Andreas Müller (39) ist seit einem Arbeitsunfall querschnittsgelähmt.
Koblach Der 25. September 2017 war für Andreas Müller (heute 39) ein schicksalhafter Tag. An diesem Tag brach sich der zweifache Vater das Genick, was eine inkomplette Querschnittlähmung zur Folge hatte. „Ich bin von der Brust abwärts gelähmt.“ Mit ungerührter Miene erzählt der gelernte Installateur aus Koblach, wie es dazu kam: „Ich musste auf ein Hausdach steigen, um einen Deckel auf einem Rohr anzubringen. Ich stellte eine Leiter auf und kraxelte hoch. Plötzlich rutschte die Leiter weg. Ich versuchte noch, mich an der Dachrinne festzuhalten. Vergeblich.“

Die Steighilfe fiel um und riss ihn in die Tiefe. Andreas prallte auf dem Pflastersteinboden hart auf. Rasender Schmerz fuhr ihm in die Glieder. „Vor allem die Schulter tat mir furchtbar weh.“ Zum Hausbesitzer sagte er noch im Schock: „Jetzt musst du die Rettung rufen. Ich kann mich nicht mehr bewegen.“ Der herbeigerufene Notarzt veranlasste, dass man den schwerverletzten Mann mit dem Hubschrauber ins Krankenhaus flog. Dort wurde Andreas sofort operiert. Nach dem Eingriff erhielt er die schreckliche Diagnose.
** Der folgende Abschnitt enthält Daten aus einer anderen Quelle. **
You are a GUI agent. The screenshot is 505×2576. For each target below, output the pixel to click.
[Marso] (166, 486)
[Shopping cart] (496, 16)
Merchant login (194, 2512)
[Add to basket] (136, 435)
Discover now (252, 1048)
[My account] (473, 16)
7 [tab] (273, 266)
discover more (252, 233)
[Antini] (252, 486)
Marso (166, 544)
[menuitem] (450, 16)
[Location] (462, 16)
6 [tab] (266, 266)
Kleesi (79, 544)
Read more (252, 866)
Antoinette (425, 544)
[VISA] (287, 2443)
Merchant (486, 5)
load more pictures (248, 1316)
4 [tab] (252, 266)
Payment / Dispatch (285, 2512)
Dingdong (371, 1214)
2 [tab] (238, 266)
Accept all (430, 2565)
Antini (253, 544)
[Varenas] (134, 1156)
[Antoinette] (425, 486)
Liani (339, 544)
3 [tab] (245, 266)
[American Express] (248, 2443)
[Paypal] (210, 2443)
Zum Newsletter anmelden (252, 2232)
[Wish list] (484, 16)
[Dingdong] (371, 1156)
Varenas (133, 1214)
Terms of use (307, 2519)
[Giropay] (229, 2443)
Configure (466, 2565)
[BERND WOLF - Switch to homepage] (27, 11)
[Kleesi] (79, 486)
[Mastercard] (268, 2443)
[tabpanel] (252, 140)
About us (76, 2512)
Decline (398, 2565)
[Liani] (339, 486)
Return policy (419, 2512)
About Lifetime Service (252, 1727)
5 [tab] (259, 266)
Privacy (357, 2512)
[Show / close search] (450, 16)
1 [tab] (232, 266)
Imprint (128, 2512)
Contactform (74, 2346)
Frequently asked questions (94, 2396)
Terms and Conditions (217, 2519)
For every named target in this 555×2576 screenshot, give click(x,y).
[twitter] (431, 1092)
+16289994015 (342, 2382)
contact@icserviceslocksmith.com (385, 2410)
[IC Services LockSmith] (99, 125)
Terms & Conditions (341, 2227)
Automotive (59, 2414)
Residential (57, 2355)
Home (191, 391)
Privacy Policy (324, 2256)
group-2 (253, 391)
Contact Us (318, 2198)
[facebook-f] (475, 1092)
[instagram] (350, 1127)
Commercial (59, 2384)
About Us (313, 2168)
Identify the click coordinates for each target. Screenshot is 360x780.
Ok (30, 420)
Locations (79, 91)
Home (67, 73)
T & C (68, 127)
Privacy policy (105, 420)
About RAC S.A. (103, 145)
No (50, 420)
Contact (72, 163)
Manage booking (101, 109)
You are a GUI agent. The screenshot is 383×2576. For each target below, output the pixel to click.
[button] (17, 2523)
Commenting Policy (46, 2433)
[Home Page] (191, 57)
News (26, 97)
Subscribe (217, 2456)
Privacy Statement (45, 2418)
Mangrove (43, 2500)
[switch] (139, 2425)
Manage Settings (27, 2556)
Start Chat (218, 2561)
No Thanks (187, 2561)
Anfangs quälten ihn düstere Gedanken. „Wäre ich doch gleich gestorben“, dachte er sich nicht nur einmal. Andreas wollte keine Last für sein Umfeld sein. „Meine Frau Sarah tat alles für mich, sie war nun auch meine Pflegerin. Aber darüber war ich unglücklich. Erst als wir in unsere behindertengerechte Wohnung zogen, änderte sich schlagartig alles zum Besseren. Jetzt war ich nicht mehr so abhängig von der Hilfe anderer Menschen.“ Auch der monatelange Reha-Aufenthalt trug dazu bei, dass Andreas sich als Rollstuhlfahrer besser zurechtfand und selbstständiger wurde. Die düsteren Gedanken verflogen glücklicherweise. Denn er merkte: „Mein Leben hat viel Sinn. Meine Familie und meine Firma brauchen mich. Es gibt für mich noch viel zu tun.“

Andreas möchte seine Kinder Emil (8) und Luis (6) großziehen und mit seiner Familie noch viele schöne Zeiten erleben. Auch sein Job trägt dazu bei, dass es ihm gut geht. Nach dem Unfall wechselte der Installateur ins Büro. Heute leitet er mit viel Engagement bei Brändle-Installationen den Kundendienst. „Ich arbeite allerdings nur mehr halbtags.“ Vor dem Unfall war sein Leben stressiger. Aber da hatte Andreas auch noch seine Landwirtschaft. „Wir hatten 16 Ziegen, zwei Schweine und einige Hühner.“ Sein Herz blutete, als er aufgrund seiner Behinderung die Landwirtschaft aufgeben musste. Doch er suchte sich ein neues Hobby. „Meine Frau und ich gehen miteinander fischen.“ Auch in seiner Werkstatt im Keller hält er sich öfters auf, häufig mit seinen Söhnen. Dann werden zusammen Vogelhäuser gebastelt oder Fahrräder geflickt. „Für andere da sein, ist schön“, findet der Vater, „wenn dich niemand braucht, bist du allein“.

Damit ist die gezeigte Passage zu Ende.